Github user karlhigley commented on the issue:

    https://github.com/apache/spark/pull/15148
  
    @sethah: I think you're right that there's a discrepancy here, and I'm 
embarrassed that I didn't see it when I first reviewed the PR. On a reread of 
the source and your comment above, it looks like the LSH models in this PR use 
a single hash function to compute a single hash table, which doesn't match my 
understanding of OR-amplification.  For OR-amplification, multiple hash 
functions would be applied to compute multiple hash tables, and points placed 
in the same bucket in any hash table would be considered candidate neighbors.
    
    From the 
[comments](https://github.com/apache/spark/pull/15148/files#diff-e3391977ca23d69ff7201c8bdcd88437R36),
 it looks like the discrepancy might be due to some confusion between the 
number of hash functions applied and the dimensionality of the hash functions. 

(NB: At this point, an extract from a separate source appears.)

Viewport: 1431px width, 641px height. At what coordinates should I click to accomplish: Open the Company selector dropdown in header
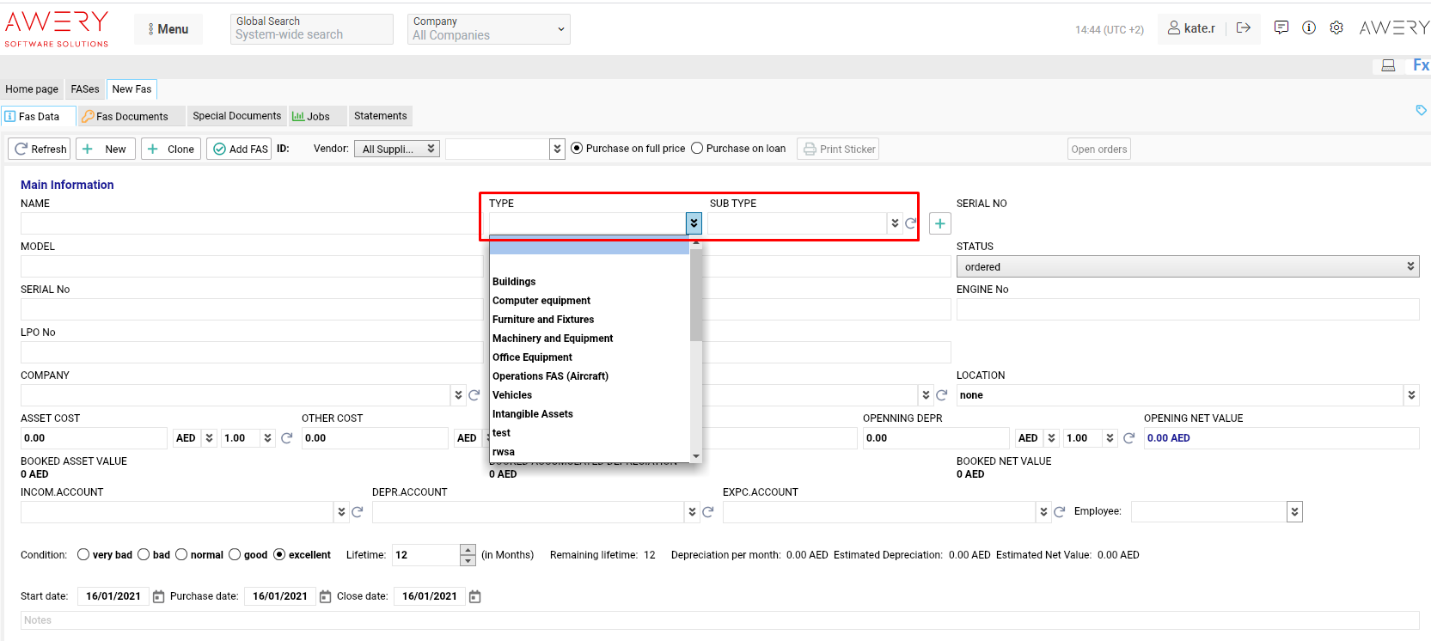pos(489,29)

This is a subtle point that I was confused about too, and it took me quite a 
while to work it out because different authors use the term "hash function" to 
refer to different things at different levels of abstraction. In one sense (at 
a lower level), a random projection is made up of many component hash 
functions, but in another sense (at a higher level) a random projection 
represents a single hash function for the purposes of OR-amplification.
    
    Given that the PR has already been merged, I concur that the best way 
forward is to adjust the comments and documentation. That probably involves 
changing the references to OR-amplification to simply refer to the 
dimensionality of the hash function.
    
    On the other issue you mentioned regarding mismatches between what's 
implemented and the linked documents, I think some of that confusion also stems 
from inconsistent terminology in the source material. LSH based on p-stable 
distributions (for Euclidean distance) does involve random projections, 
although the authors don't directly say so in the paper. There's a somewhat 
similar LSH method for cosine distance that's sometimes referred to as "sign 
random projection" (though the authors of the paper don't use that term 
either). Sign random projection is what the "Random Projection" section of the 
Wikipedia page is referring to; what's implemented here looks like LSH based 
p-stable distributions. Maybe one way to clarify would be to name the models 
after the distance measures they're intended to approximate, and provide 
explanations of the methods they use in the comments?